:: Listed entries

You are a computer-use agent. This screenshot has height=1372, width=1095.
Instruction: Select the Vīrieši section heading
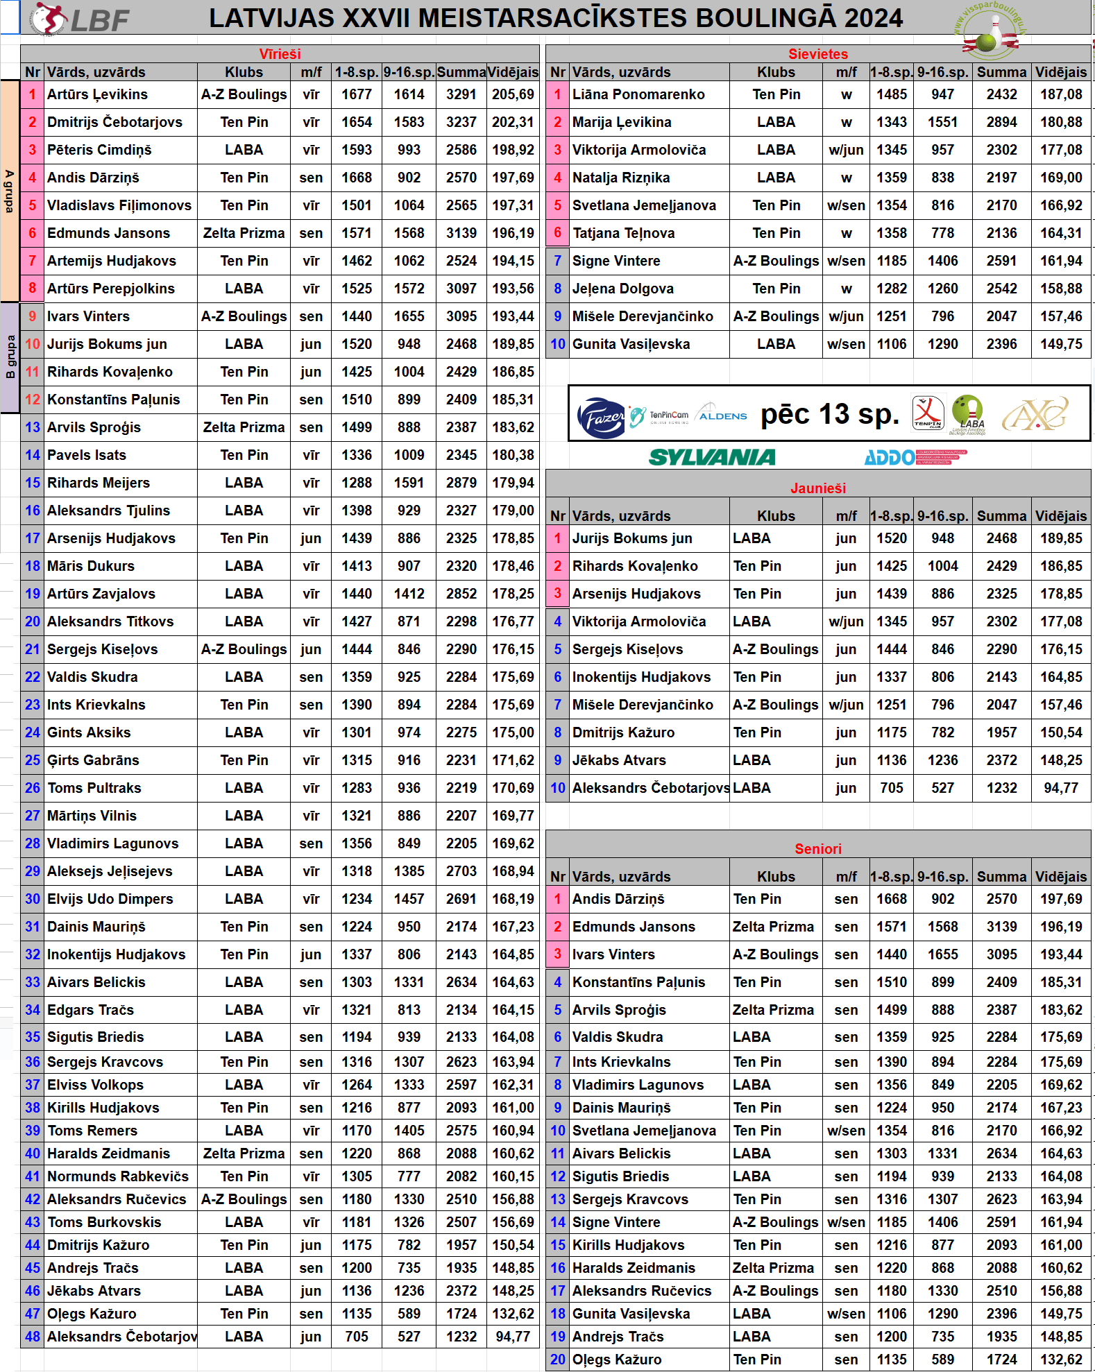coord(280,54)
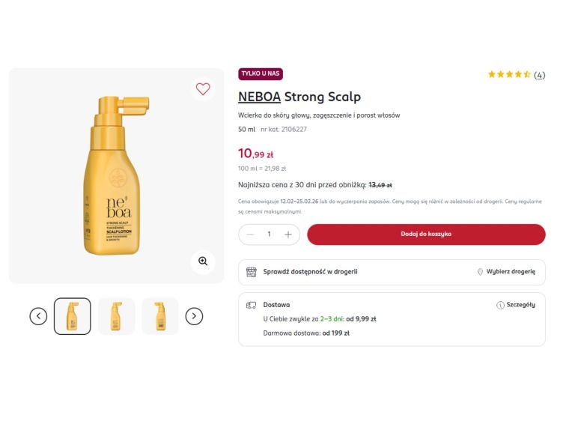Click the TYLKO U NAS badge
The width and height of the screenshot is (569, 427).
[261, 73]
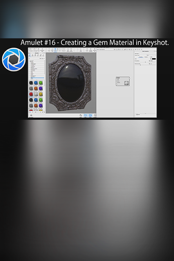Switch to the Properties tab
Image resolution: width=174 pixels, height=261 pixels.
[x=140, y=57]
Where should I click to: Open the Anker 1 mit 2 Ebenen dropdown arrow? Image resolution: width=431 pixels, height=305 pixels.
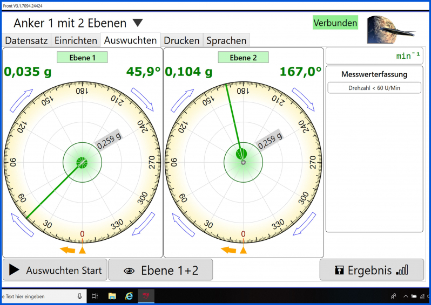[x=138, y=23]
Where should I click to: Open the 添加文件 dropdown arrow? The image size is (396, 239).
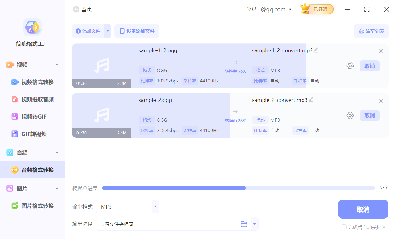click(x=108, y=31)

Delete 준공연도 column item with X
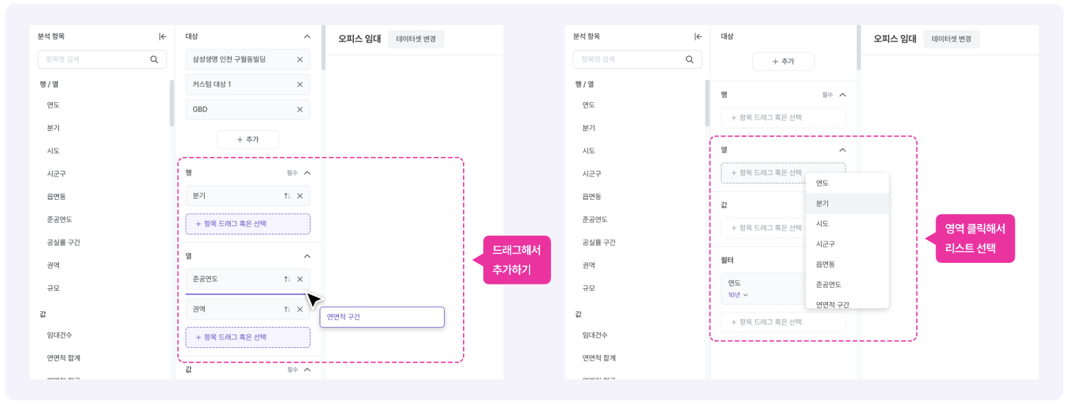pos(300,279)
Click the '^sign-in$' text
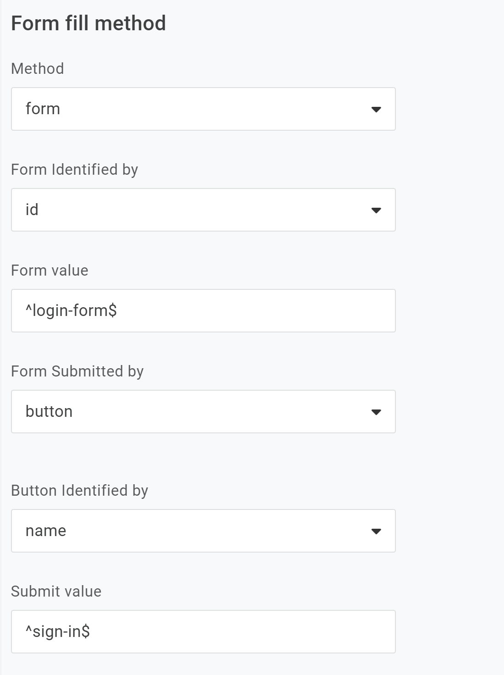This screenshot has width=504, height=675. click(58, 632)
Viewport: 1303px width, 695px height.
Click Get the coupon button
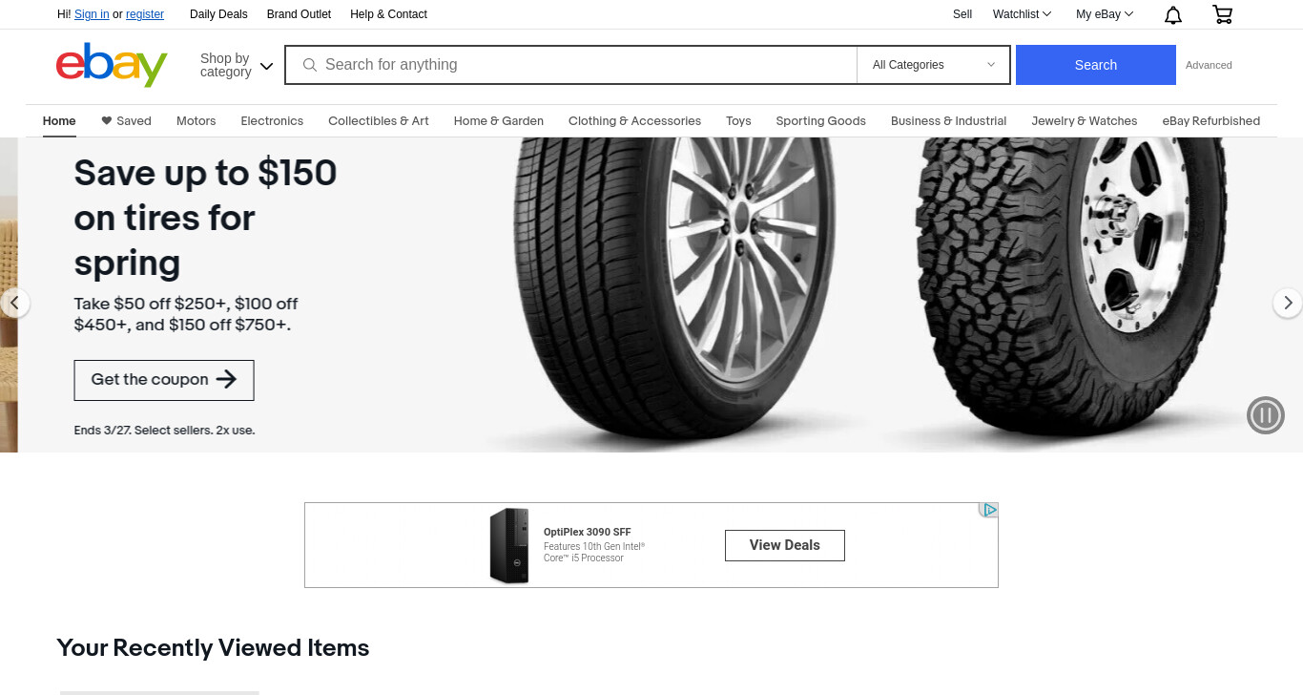tap(164, 380)
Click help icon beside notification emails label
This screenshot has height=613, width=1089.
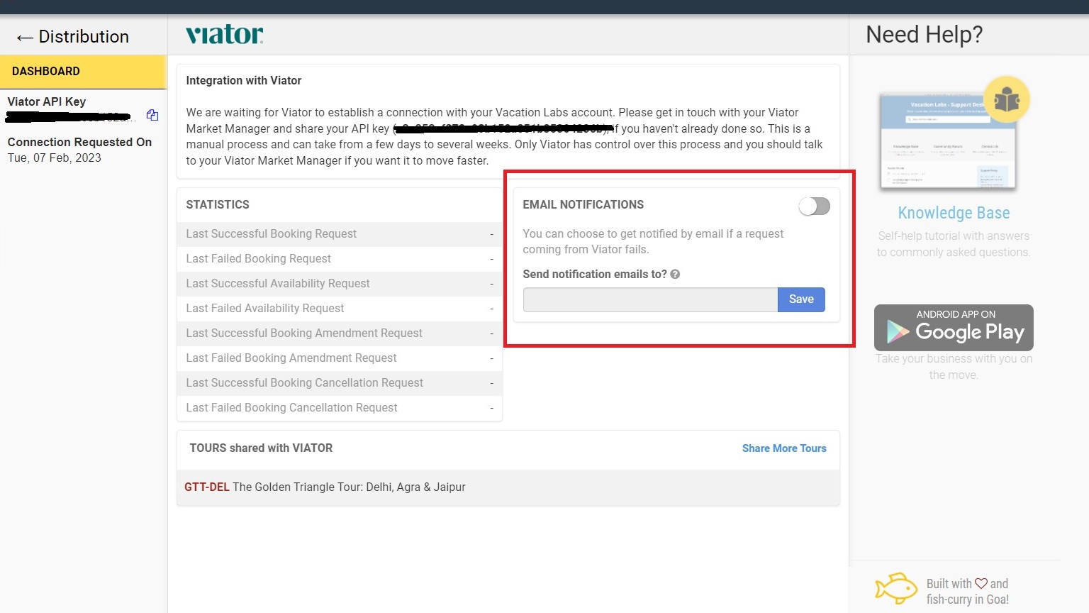(675, 275)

::::

■ What to produce: Pictures are to be omitted. Print exactly the lines from the line containing "Instruction: Select the" through the final line of the material above, both included.

■ Answer space:
Instruction: Select the Vīrieši section heading
coord(280,54)
Click the TYLKO U NAS badge
The width and height of the screenshot is (569, 427).
[261, 73]
Switch to the Properties tab
Image resolution: width=174 pixels, height=261 pixels.
[x=140, y=57]
Where should I click to: Open the Anker 1 mit 2 Ebenen dropdown arrow? Image resolution: width=431 pixels, height=305 pixels.
[x=138, y=23]
Where should I click to: Open the 添加文件 dropdown arrow? The image size is (396, 239).
click(x=108, y=31)

Delete 준공연도 column item with X
pos(300,279)
Click the '^sign-in$' text
This screenshot has width=504, height=675. click(58, 632)
Viewport: 1303px width, 695px height.
Click Get the coupon button
tap(164, 380)
Click help icon beside notification emails label
This screenshot has height=613, width=1089.
(675, 275)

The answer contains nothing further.